Your objective: Retype the lines of the material exactly, from its first line through the line containing "Looking at the screenshot, I should (337, 107).", including both of those lines.

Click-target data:
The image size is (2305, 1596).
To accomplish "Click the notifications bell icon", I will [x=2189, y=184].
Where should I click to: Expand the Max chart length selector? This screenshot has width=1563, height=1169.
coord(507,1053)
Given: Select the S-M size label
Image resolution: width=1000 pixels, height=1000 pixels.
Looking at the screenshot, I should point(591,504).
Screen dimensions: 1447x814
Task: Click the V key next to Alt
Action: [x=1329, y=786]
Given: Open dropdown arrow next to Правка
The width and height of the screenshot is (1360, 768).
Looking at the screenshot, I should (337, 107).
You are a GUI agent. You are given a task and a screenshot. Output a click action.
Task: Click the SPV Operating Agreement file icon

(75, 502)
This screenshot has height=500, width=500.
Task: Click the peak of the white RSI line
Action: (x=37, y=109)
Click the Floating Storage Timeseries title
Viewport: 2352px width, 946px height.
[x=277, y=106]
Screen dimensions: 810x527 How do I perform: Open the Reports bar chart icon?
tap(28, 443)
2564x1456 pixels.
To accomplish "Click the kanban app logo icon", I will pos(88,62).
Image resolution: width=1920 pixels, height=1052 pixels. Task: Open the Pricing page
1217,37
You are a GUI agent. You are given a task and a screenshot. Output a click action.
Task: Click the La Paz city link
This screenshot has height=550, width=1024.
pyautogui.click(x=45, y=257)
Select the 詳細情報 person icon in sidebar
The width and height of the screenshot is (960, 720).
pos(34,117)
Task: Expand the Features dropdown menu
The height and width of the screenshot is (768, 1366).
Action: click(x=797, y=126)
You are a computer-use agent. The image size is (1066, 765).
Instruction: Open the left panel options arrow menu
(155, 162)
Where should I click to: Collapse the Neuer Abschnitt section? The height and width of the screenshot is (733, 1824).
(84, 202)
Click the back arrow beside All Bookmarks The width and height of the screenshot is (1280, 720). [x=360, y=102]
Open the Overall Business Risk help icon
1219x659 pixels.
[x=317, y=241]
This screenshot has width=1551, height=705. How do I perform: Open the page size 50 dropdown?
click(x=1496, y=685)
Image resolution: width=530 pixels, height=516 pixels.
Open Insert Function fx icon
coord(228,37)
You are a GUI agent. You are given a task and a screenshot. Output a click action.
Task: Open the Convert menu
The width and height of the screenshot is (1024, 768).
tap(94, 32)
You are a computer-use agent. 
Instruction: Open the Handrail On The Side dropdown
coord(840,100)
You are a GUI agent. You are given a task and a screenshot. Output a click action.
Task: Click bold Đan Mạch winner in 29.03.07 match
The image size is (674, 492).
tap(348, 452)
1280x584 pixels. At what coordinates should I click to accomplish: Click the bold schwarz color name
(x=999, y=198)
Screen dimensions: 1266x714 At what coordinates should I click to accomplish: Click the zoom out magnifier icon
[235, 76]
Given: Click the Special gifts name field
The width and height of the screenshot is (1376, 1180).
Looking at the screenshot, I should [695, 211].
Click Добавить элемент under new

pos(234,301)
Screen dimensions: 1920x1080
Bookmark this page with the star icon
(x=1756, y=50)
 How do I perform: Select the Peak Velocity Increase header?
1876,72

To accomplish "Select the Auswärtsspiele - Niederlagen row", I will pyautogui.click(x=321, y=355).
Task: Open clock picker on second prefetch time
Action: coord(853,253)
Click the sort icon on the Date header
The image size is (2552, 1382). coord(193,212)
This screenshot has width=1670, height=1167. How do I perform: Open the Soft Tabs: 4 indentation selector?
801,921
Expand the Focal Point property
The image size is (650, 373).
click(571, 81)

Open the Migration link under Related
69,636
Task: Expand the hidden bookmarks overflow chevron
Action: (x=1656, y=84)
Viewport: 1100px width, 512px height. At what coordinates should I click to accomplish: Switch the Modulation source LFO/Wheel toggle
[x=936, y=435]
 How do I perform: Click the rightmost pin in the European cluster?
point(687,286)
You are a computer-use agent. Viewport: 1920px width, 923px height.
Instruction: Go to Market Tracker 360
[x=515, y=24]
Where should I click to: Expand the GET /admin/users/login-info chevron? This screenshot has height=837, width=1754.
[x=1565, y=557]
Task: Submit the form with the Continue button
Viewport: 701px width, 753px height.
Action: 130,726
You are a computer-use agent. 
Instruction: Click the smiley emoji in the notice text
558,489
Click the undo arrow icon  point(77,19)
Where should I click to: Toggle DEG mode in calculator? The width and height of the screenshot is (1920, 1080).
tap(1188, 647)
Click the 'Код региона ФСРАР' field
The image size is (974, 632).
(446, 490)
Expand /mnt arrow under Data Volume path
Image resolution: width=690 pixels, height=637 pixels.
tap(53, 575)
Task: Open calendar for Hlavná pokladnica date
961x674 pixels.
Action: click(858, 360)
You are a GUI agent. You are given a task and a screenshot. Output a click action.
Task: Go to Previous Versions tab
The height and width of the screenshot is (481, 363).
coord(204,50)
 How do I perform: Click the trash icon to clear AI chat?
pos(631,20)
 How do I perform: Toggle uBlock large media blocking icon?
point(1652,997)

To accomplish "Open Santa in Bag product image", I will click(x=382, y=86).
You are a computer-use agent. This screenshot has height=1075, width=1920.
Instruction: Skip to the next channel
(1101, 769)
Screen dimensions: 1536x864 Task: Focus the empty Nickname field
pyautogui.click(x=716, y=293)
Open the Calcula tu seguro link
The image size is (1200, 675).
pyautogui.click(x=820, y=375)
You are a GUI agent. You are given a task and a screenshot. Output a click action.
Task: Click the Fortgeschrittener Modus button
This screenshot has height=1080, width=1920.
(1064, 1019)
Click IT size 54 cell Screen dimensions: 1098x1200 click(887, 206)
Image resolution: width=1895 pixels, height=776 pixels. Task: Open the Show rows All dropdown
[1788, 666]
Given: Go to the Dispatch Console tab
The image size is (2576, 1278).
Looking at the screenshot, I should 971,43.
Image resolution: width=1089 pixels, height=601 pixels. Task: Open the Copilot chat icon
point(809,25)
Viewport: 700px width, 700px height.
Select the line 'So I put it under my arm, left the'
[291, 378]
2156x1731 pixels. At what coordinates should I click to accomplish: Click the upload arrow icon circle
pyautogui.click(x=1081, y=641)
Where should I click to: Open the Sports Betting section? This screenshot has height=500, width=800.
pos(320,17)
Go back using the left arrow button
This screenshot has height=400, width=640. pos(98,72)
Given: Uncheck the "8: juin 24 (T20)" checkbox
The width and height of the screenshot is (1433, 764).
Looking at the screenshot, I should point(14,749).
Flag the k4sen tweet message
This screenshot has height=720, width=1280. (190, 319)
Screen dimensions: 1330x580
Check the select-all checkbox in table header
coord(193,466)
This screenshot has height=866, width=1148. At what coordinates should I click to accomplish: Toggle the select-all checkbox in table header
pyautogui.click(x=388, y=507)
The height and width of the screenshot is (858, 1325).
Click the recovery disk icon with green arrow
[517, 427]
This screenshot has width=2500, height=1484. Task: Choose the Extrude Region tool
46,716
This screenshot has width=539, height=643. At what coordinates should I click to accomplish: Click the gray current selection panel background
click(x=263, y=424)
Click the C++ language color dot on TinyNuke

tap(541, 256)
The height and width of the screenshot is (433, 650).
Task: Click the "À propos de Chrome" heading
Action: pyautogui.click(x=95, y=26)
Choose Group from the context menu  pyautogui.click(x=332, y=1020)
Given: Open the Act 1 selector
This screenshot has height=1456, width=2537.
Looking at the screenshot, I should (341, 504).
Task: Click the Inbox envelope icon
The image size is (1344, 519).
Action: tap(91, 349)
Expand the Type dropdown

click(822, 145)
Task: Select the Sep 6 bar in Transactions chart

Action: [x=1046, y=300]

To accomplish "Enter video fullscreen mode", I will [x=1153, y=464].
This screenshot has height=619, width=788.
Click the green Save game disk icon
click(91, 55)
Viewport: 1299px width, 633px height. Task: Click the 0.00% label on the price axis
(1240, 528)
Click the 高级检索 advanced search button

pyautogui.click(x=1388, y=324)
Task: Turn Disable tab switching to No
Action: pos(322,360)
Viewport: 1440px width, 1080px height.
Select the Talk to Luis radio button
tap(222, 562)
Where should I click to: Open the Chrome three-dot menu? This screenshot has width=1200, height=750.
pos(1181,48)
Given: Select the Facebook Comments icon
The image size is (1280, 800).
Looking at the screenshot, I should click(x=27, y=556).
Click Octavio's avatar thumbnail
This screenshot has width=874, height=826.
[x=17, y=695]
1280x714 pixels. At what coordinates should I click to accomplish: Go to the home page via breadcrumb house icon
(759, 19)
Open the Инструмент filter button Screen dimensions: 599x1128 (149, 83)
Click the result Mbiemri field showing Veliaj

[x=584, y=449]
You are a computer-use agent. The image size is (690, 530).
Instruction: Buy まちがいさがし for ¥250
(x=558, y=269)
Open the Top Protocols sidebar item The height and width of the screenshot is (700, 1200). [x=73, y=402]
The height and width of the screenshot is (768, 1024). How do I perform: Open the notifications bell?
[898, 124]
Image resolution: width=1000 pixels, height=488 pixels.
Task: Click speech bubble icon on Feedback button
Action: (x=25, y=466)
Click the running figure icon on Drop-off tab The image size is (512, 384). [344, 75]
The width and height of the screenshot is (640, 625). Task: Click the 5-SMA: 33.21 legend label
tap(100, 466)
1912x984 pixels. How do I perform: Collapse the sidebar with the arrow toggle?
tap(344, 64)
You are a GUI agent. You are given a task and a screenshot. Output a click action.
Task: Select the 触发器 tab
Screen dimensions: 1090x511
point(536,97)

Answer to the problem:
The image size is (2305, 1596).
To accomplish "Click the notifications bell icon", I will [x=2189, y=184].
Where should I click to: Expand the Max chart length selector? This screenshot has width=1563, height=1169.
coord(507,1053)
Given: Select the S-M size label
Image resolution: width=1000 pixels, height=1000 pixels.
Looking at the screenshot, I should point(591,504).
Screen dimensions: 1447x814
Task: Click the V key next to Alt
Action: [x=1329, y=786]
Given: Open dropdown arrow next to Правка
The width and height of the screenshot is (1360, 768).
Looking at the screenshot, I should (337, 107).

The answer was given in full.